Start with capital inflows. The RBI sought to both sterilize inflows by raising the amount of bonds that could be issued under the market stabilization scheme to Rs 200,000 crore. Suddenly that figure does not look adequate. The surplus liquidity absorbed through liquidity adjustment operations, MSS bonds and government balances with the RBI has almost tripled to Rs 222,582 crore in October from Rs 85,770 crore at end-March 2007. The RBI increased cash reserve requirements at end-July by half a percentage point, and again in October by another half per cent. In this financial year nearly Rs 54, 200 crore has been impounded through CRR, an increase of nearly two-and-a-half times over that absorbed in the same period last year. This amounts to money that carries a cost but earns nothing, rendering CRR and the MSS ineffective policy instruments. The escalation in asset prices in equities and real estate has been driven by hedge funds, pools of largely unregulated capital that the RBI believes heighten risks to the system and pose a threat to financial stability, even economic growth prospects.

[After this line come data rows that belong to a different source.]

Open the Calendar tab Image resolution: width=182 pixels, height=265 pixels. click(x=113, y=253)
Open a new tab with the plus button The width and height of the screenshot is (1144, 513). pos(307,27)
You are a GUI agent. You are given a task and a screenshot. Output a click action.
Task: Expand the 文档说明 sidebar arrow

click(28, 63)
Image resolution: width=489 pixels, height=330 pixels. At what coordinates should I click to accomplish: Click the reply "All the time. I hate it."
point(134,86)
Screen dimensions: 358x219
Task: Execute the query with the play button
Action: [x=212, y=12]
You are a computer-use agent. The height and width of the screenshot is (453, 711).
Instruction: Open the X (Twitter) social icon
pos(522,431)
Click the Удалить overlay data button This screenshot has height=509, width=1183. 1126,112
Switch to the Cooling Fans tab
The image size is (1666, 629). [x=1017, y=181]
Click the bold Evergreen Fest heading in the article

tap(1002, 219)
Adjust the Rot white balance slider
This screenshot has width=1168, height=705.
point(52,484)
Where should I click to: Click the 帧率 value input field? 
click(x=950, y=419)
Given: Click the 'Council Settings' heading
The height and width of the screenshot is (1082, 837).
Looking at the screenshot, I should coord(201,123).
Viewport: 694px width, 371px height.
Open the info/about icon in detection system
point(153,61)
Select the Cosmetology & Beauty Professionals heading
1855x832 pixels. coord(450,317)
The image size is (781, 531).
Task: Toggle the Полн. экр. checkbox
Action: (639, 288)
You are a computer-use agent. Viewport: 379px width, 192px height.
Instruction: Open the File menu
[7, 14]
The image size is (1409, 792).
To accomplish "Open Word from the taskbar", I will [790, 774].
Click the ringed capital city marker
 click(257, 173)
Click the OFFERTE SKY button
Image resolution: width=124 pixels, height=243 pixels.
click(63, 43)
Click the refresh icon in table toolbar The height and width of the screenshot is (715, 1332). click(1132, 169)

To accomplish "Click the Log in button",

Inflation expectations are another headache. While the wholesale price index is low at 3 per cent, it does not reflect real oil prices that have been rising while domestic petrol prices have not been revised for almost 18 months. Since August, oil prices have gone up by 10 per cent. Consumer price inflation has also gone up by one per cent. William McChesney Martin, one of the longest serving chairmen of the Federal Reserve Board of the United States of America, would say that the central banker’s job was to take away the punch bowl just as the party was getting interesting. For the RBI, the hangover is preceding the party.